Retail sales in the eurozone rose for the third straight month in December, and at the fastest annual pace in almost eight years, an indication that falling oil prices are boosting consumer spending and helping to support economic growth.

Separate surveys of purchasing managers also released Wednesday showed the eurozone economy grew more rapidly than first estimated in January, driven by pickups in Germany, Spain and Italy, while France floundered.

The European Union's statistics agency said retail sales rose by 0.3% from November, following two straight months in which they increased by 0.7%, larger rises than first estimated.

That left sales 2.8% up on December 2013, the largest increase since March 2007, or well before the onset of the global financial crisis that tipped the eurozone economy into its long slump.
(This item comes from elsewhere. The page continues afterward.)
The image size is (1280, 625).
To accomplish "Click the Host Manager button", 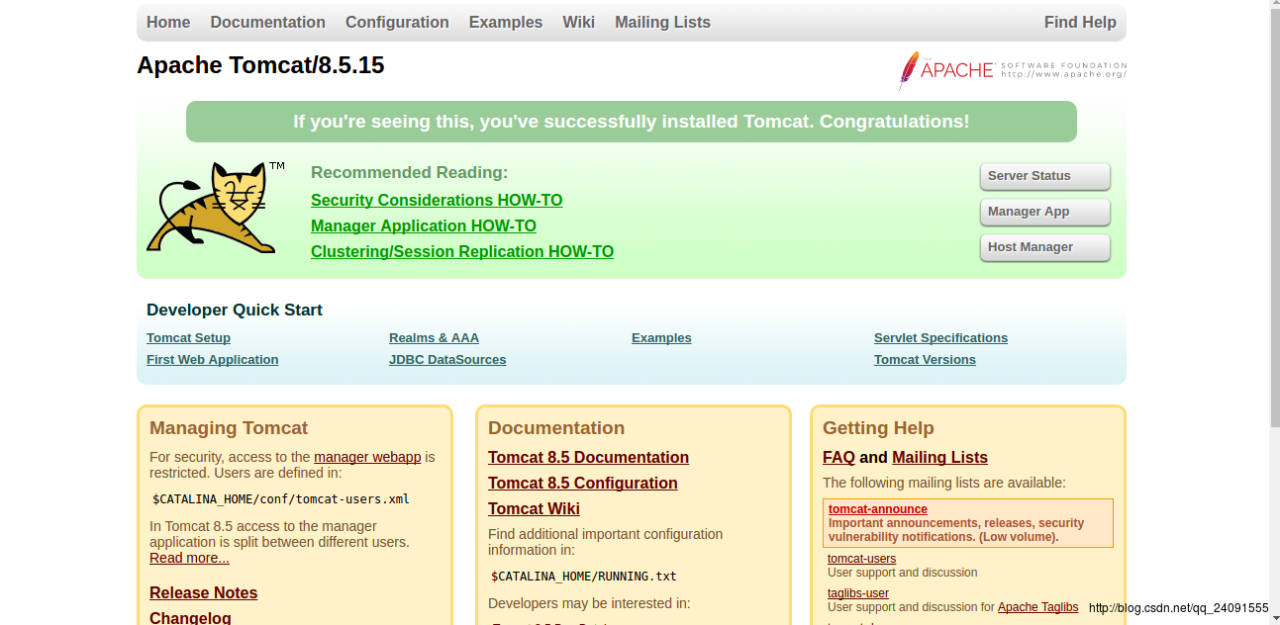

The strong rise in sales over the final three months of last year may ease fears that the eurozone is at risk of a slide into deflation, a self-perpetuating spiral in which consumers postpone purchases because they expect prices to drop, leading to a fall in output and further declines in prices.

However, surveys of purchasing managers underlined the scale of the challenge facing the European Central Bank as it prepares to launch its program of quantitative easing next month, as businesses cut their prices at the fastest rate in nearly five years.

Data firm Markit, which surveys more than 5,000 businesses across the eurozone, said Wednesday its composite purchasing managers index--a measure of activity in the manufacturing and services sectors--rose to 52.6 in January from 51.4 in December. A reading below 50.0 indicates activity is declining, while a reading above that level indicates it is increasing.

The PMI was revised from a preliminary estimate of 52.2, and signaled the eurozone economy grew at the fastest pace since July 2014. But even after that acceleration, growth remained modest.

The January pickup was driven by service providers in Germany and Spain, while activity in Italy also increased. That left France lagging behind the other major eurozone economies, as its composite PMI fell to 49.3, and a two-month low.

The pickup looks set to be sustained, as new orders rose, and businesses hired additional workers at the fastest rate since mid-2011. But they continued to cut their prices, opting to pass on declines in their own costs as a result of falling oil prices. That behavior suggests the eurozone won't soon emerge from a period of falling consumer prices.

" Deflationary pressures will remain as lower oil prices feed through to the economy," said Chris Williamson, Markit's chief economist.

On Jan 22, the ECB launched a program of bond purchases using freshly created money that is likely to total more than 1 trillion euros (more than $1.148 trillion), with the aim of returning the inflation rate to its target of just under 2%. In January, consumer prices were 0.6% lower than a year earlier.